Direction 1 →
Decide whether each statement below agrees with the passage on manhood and instincts. Answer yes or no for each, quoting the deciding words of the passage.
(a) The writer calls themselves a realist.
(b) The writer says dealing with these instincts is a matter of cleansing.
(c) The writer has met a man whose understanding left him unaware of any draw on his thieves.

I am a man, the minute I stop acting like a man, I am either dead, or I have attained complete understanding and enlightenment. Now I have to be honest with you, I am a realist, I have to this date, never met a man who had attained understanding to the point that he would not have been aware of a draw on one of his thieves, in fact, I am not sure I wish to be without this draw, its what makes me human, and not superhuman. I am happy and content with the fact that I can be discerning enough to know how to treat the opposite sex, even though I still have age old animal instincts. I understand these instincts, sometimes they are for good, sometimes for bad, it is a case of knowing which is good, and to embrace, and which is bad, and ignore, this is nothing to do with cleansing, more to live in peace, understanding and consonance.

Given records →
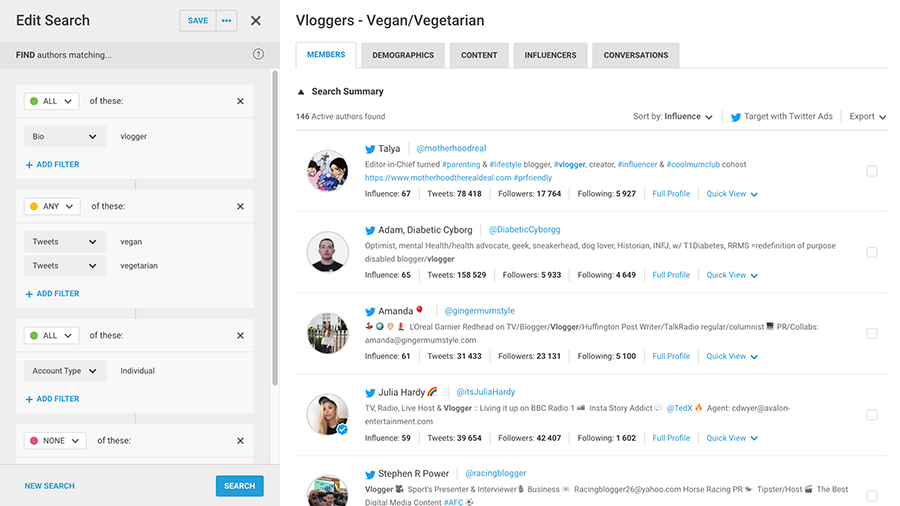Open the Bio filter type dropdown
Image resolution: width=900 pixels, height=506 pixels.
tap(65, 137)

---

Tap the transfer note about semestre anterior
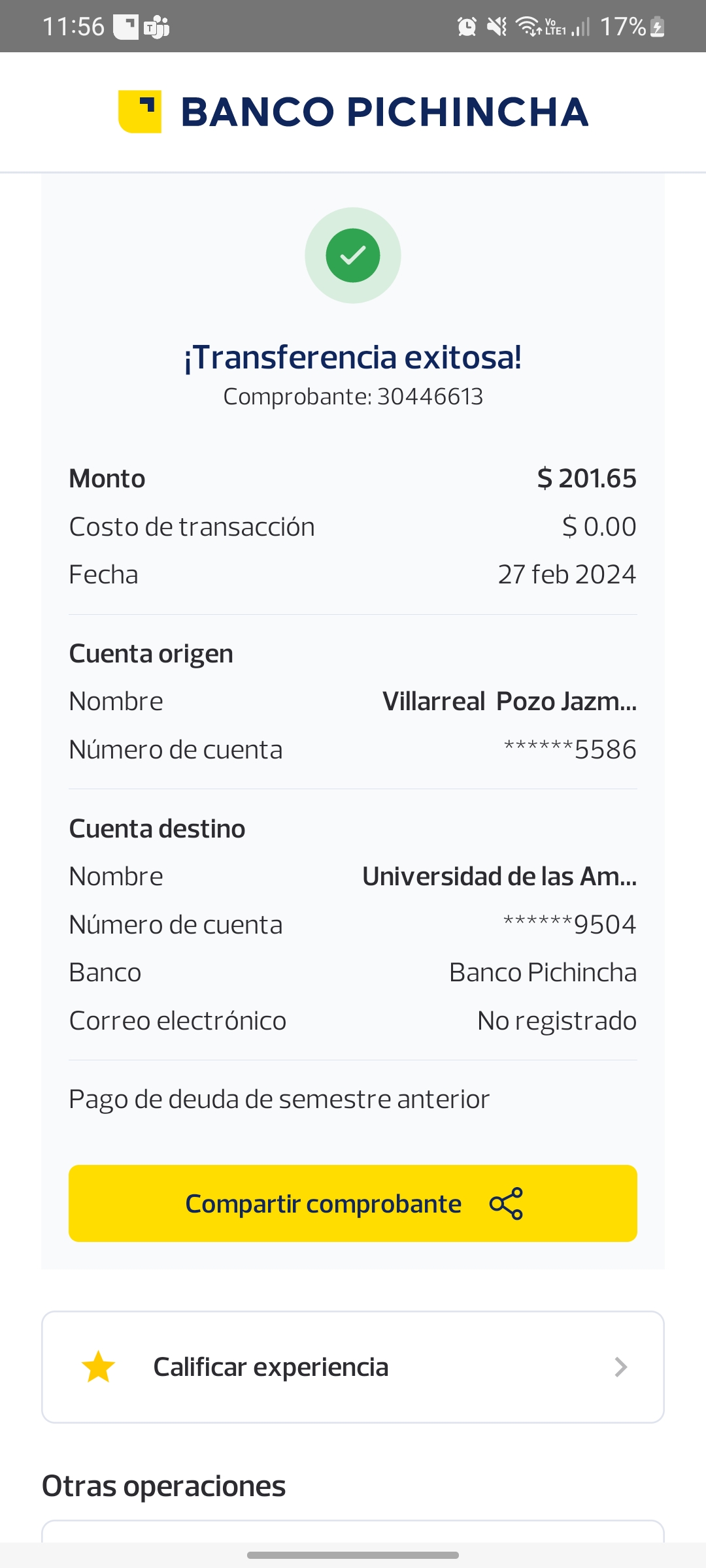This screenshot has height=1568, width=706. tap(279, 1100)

Direction 2 →
In the records, write out only the lines between the one holding "Open the Bio filter type dropdown" and the one holding "tap(65, 137)", inclusive, substituting "menu" for "dropdown" and leaving everything else unchanged. Leave out the pictures.

Task answer 1 →
(a) Yes: "I am a realist"
(b) No: "this is nothing to do with cleansing, more to live in peace, understanding and consonance"
(c) No: "I have to this date, never met a man who had attained understanding to the point that he would not have been aware of a draw on one of his thieves"

Task answer 2 →
Open the Bio filter type menu
Image resolution: width=900 pixels, height=506 pixels.
tap(65, 137)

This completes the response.